A Tax Tip for Boosting Your Retirement Income

Yesterday I advised reviewing your asset allocation and location strategies as a way to minimize your income taxes and increase net returns. Now here's another tax tip for boosting your retirement income.

Equity investments in after-tax accounts are eligible for the reduced federal income tax rate of 15 percent that applies to realized long-term capital gains and qualified dividend payments. To be eligible for long-term capital gain treatment, you'll need to hold your investments for more than one year. (Note that equity investments in tax-advantaged accounts, such as IRAs and 401(k) accounts, aren't eligible for this special tax treatment. Any amount removed from a traditional IRA or 401(k) is subject to ordinary income taxes upon withdrawal.)

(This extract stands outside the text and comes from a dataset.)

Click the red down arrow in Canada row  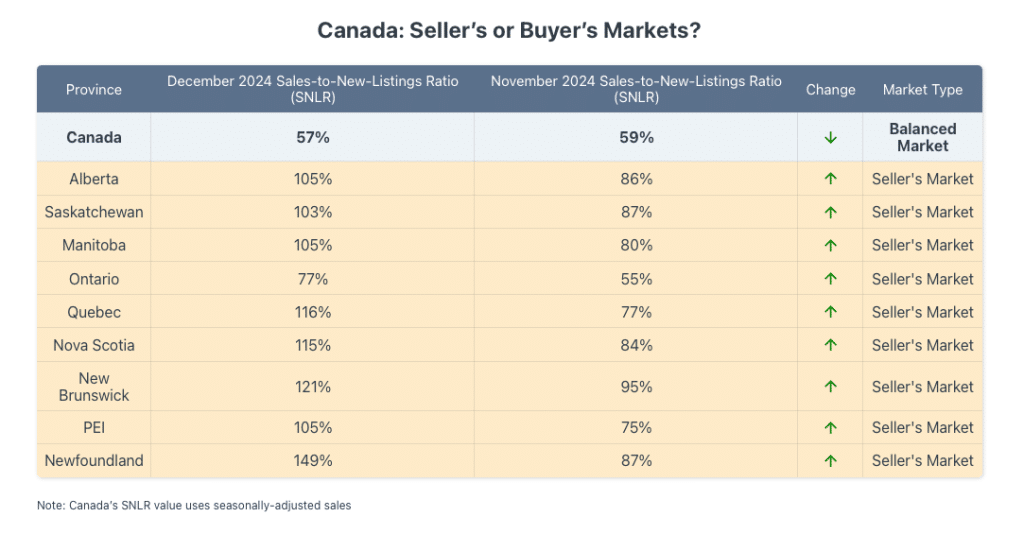[x=830, y=138]
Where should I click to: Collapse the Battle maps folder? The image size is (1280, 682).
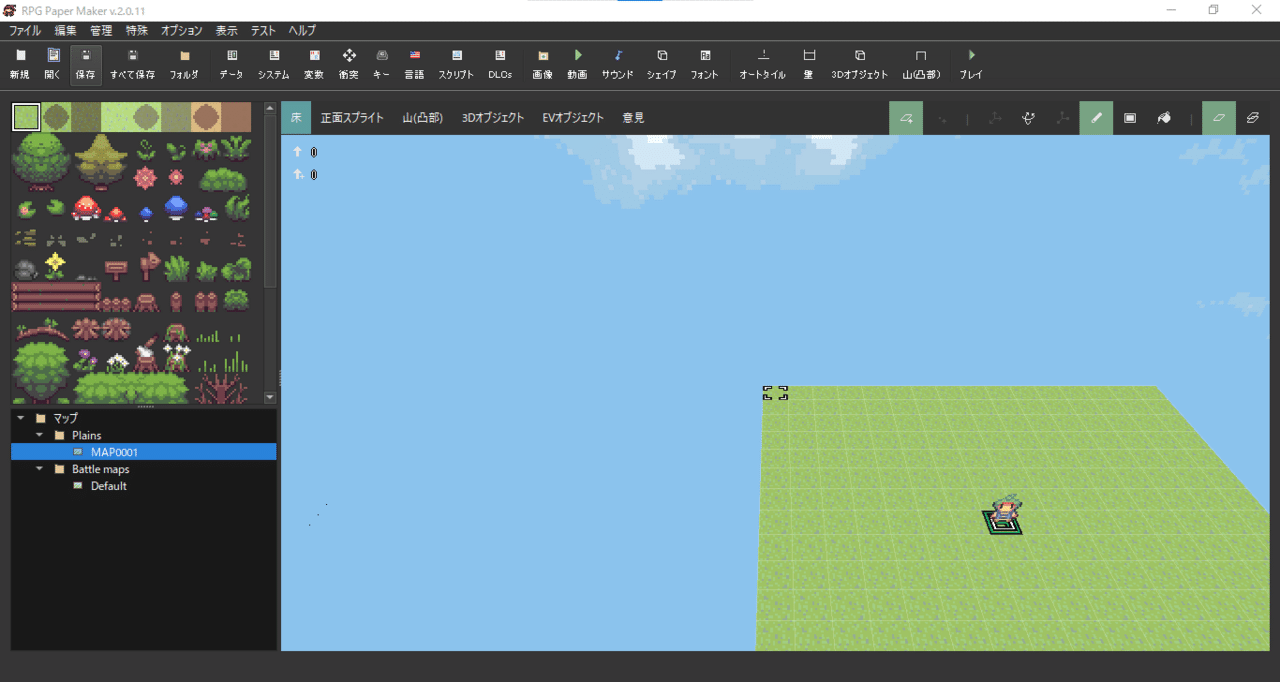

Bonds and cash investments are also taxed at ordinary income tax rates in after-tax accounts (unless they're municipal bonds). In traditional IRA and 401(k) accounts, the principal and income from bond and cash investments are taxed at ordinary income tax rates when withdrawn.

If you have both tax-advantaged accounts and after-tax investments, you'll most likely pay less income tax over your lifetime if your after-tax accounts hold the stock investments that will receive the reduced federal income tax rate on capital gains and qualified dividends. Use your IRAs and 401(k) accounts to hold your bond and cash investments, since they don't receive any special tax treatment when held outside a tax-advantaged account.

It's a good time to review your Forms 1099-INT to see if during 2011 you had substantial amounts of taxable ordinary income due to interest on bond and cash investments. Also examine your IRA and 401(k) statements to see if you're holding substantial equity investments.

While there can be good reasons to hold stocks in your IRA or 401(k) account to profit from long-term growth, many people make the mistake of allocating the investments in these accounts without considering their other after-tax investments. A better approach is to make your asset allocation decisions taking into account both your tax-advantaged accounts and after-tax investments. Holding stock investments in after-tax accounts and bond investments in tax-advantaged accounts might reduce your income taxes.

This strategy has another advantage: It can help minimize the required minimum distributions (RMD) you'll need to make from your traditional IRA and 401(k) accounts beginning at age 70-1/2. Let's see how this can work.

The usual investment theory is that you hold stocks for growth and bonds for income and safety. So you'd expect your stock investments to grow faster than your bond investments (though this doesn't always happen). If you hold your faster-growing investments -- stocks -- outside your IRA and 401(k) accounts, these are free to grow without worrying about the RMD. By keeping your slower-growing investments -- bonds and cash -- inside tax-advantaged accounts, you'll reduce how much of your total retirement savings are subject to the RMD.

As with the strategy I described yesterday, proceed carefully. Look at your unrealized gains in the after-tax funds you have that hold bonds; given the recent decline in interest rates, it's possible you might generate taxable capital gains on the sale of the funds that hold bonds.

Be cautious: The reduced tax rate on capital gains and dividend income might be revisited after the upcoming election, as part of a congressional effort to simplify the tax code (in your dreams!). In theory, though, whether these tax rates change likely depends on who wins the presidential election and which party controls Congress.

As long as you're spending time prepping for your tax returns, take a little extra time to review your investments --  think about how you can redeploy your tax-advantaged and after-tax investment accounts. You might be able to decrease your income taxes, increasing your retirement savings. And who can argue with that?